Photo: Taken just this morning of Kirra Jarratt - an outstanding garden coachee - singing the praises of garden coaching to Agence France-Presse reporter Virginie Montet (who hired me to consult at her own garden tomorrow morning.)  I'll tell the story of Kirra's garden soon.  Hint: A gardener was born!

Rolling out The Gardening Coach.Com

by Susan Harris - This was my blog post announcing my coaching site.

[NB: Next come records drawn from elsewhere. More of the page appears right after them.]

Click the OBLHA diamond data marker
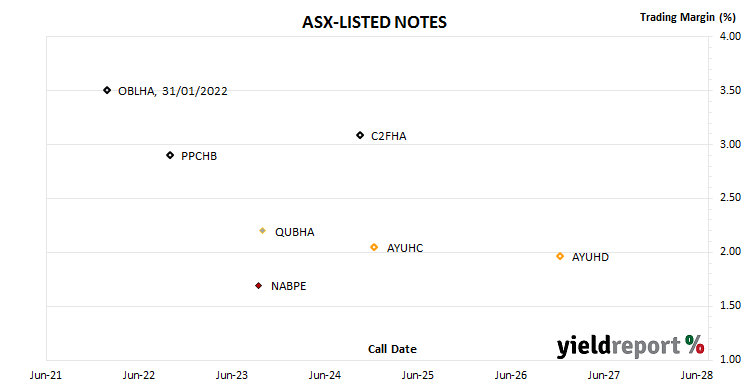The width and height of the screenshot is (750, 391). point(107,90)
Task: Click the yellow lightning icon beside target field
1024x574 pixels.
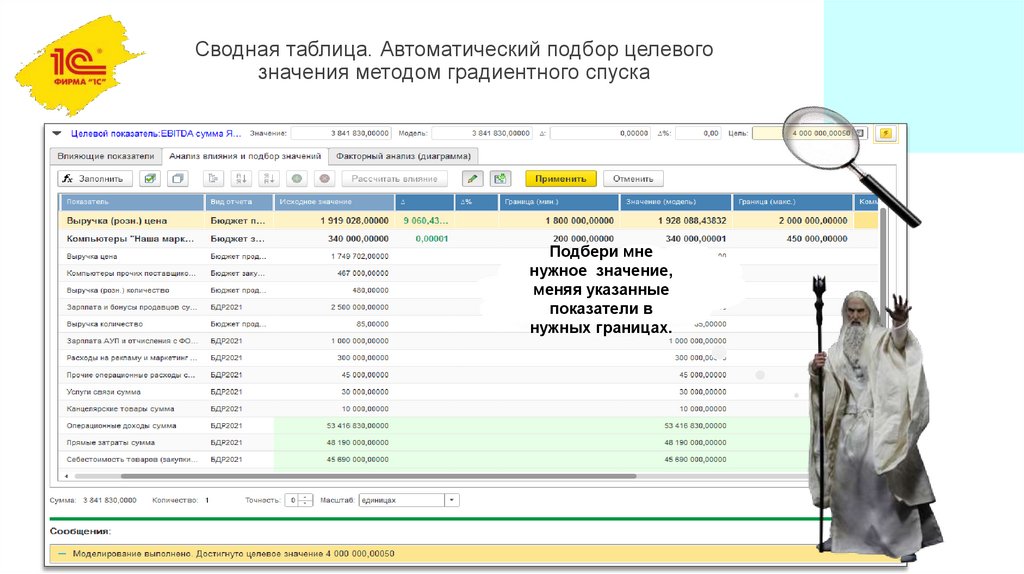Action: click(885, 133)
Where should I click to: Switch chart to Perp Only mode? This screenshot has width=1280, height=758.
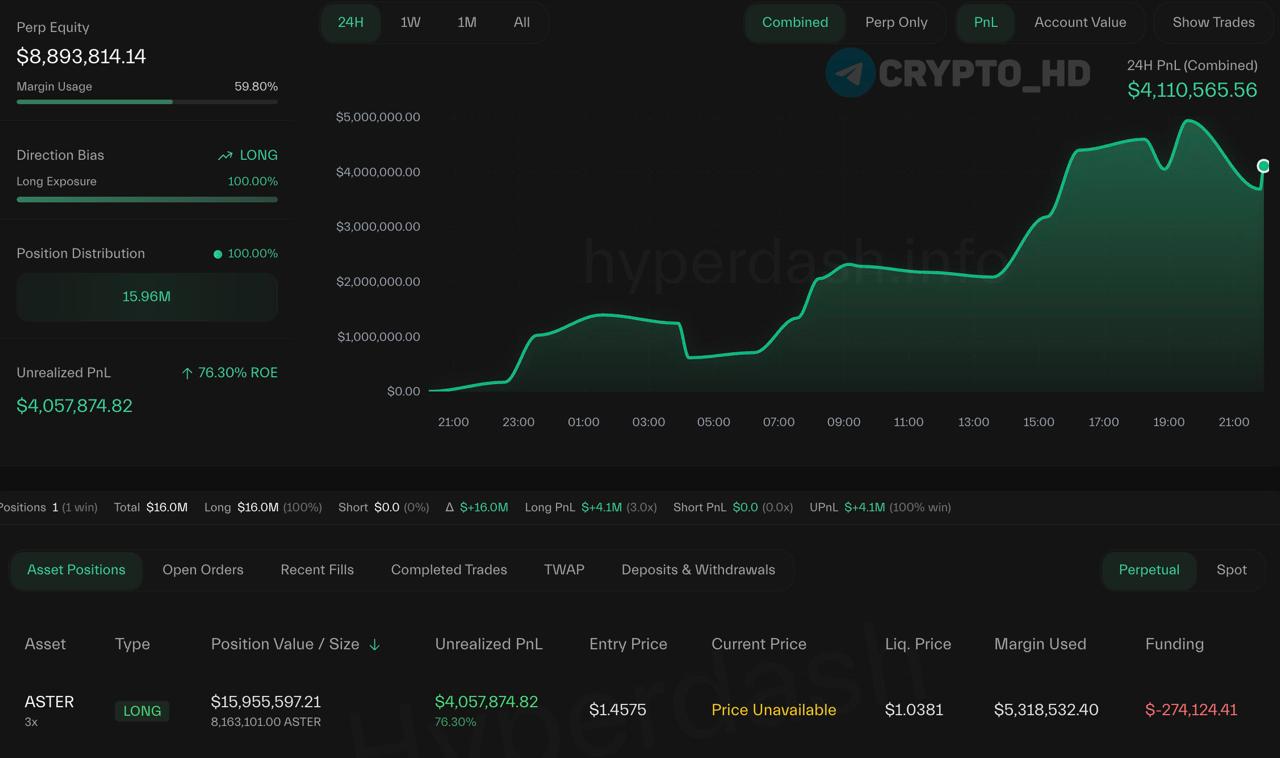896,22
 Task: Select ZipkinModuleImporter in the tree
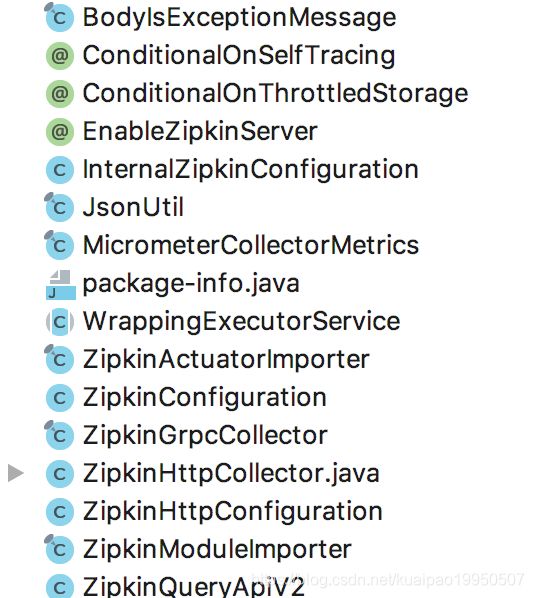tap(217, 549)
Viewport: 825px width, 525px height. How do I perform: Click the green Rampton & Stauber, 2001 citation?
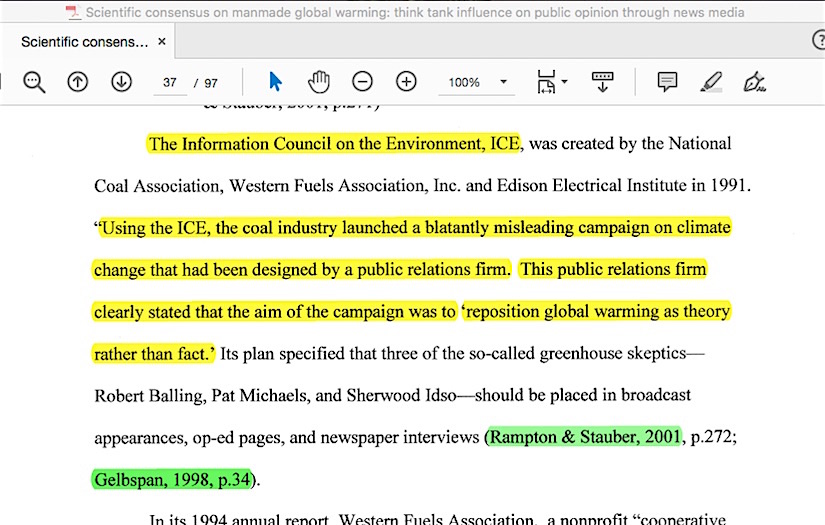click(x=584, y=437)
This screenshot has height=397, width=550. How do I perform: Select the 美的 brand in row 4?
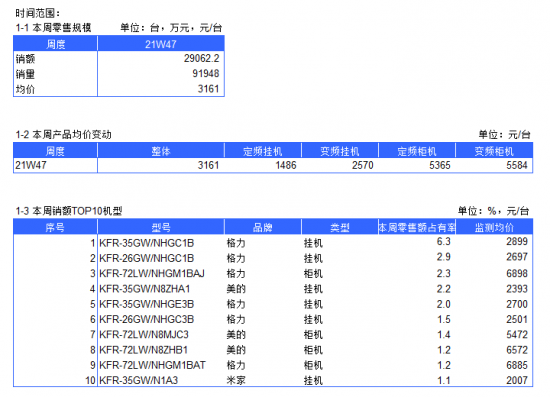click(236, 289)
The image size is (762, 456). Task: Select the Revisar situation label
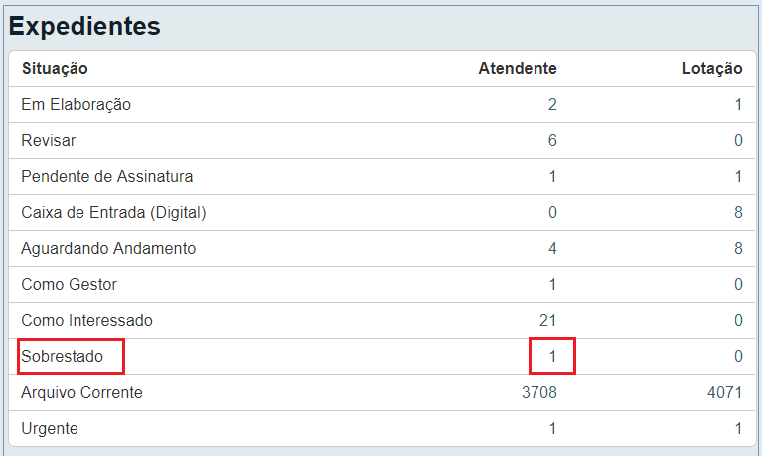(49, 140)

Border_1 Finally, there's a place to go for information about what a "gardening coach" could possibly be or do - or charge, for that matter.  And for a little background, it all started in the fall of 2004 when a Hort Club member asked me if I knew anyone she could pay to teach her to garden, at which I immodestly offered my  own services.  We accomplished a lot in her garden, she recommended me to others, and a little business was started - well, business cards were printed and an ad placed in the local paper.

With the ad came 19 new clients in 2005, people who needed help with tasks like determining weeds from keepers, learning to prune, creating borders, deciding what project to start with, and making their gardens easier to maintain, to name a few.  Considering that the work is seasonal and almost always on weekends (in order to work with the clients while they're home), I've concluded that coaching will never be a primary source of income, but it offers other rewards besides monetary ones, like increased credibility, opportunities for my own learning, and the immense satisfaction of helping to create gardeners.  But then again, with my new website, who knows how many more calls I'll get.  It takes a lot more, I think, for people to see an ad and place that first phone call - what the heck do you do? - than simply reading a website.

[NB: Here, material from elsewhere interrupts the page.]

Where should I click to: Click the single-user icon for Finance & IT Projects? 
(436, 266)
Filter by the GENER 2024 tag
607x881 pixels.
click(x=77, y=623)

So what's new this year?  Some new clients, including Kay and Kelsey, the owners of the garden pictured here.  Now you're thinking, why on earth would the people who created that vision of loveliness need a coach?  Which was exactly my thought when I arrived to discover one of the most beautiful gardens I'd ever seen.  But in fact, it was so close to perfect that its few trouble spots and marginal plants were driving them crazy, so they decided to get input from someone else.  (They'd seen my garden on a tour, so knew that my tastes were similar to their own.)  And besides some pruning advice, the most important thing I think I did was to give them permission - actually, more of a declarative "do it" - to get rid of those marginal plants.  You know the type - they've been there so long or they're so large, we let them struggle on for years as we stiffle our displeasure over their very wrongness in the garden.  But the next thing I heard from Kay, they were positively giddy about getting rid of their problems, being freed from their doubts and guilt, and researching some wonderful new replacements. 

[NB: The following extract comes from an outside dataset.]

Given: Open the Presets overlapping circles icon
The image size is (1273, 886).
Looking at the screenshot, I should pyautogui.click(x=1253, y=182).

Finally, friends, check out the site and give me your feedback.  But if you ever need to create a site of your own, don't do what I did and use one of Register.com's templates.  Imagine this example of truly horrible programming:  you can't bold, italicize or underline a word or two; the entire paragraph has to look the same.  Other examples abound.  The two other static sites I've created use templates found on Tripod, part of the portal Lycos, and are a pleasure to use. (See Takoma Garden and Takoma Hort.)  Too bad most of their designs are circa 1965, which is why I went looking for another website vendor for the coaching site.  And by the way, anybody can afford a website nowadays; these all cost about $95/year each, including domain name, server space, the program itself and human support.  But can anybody recommend sources of other templates?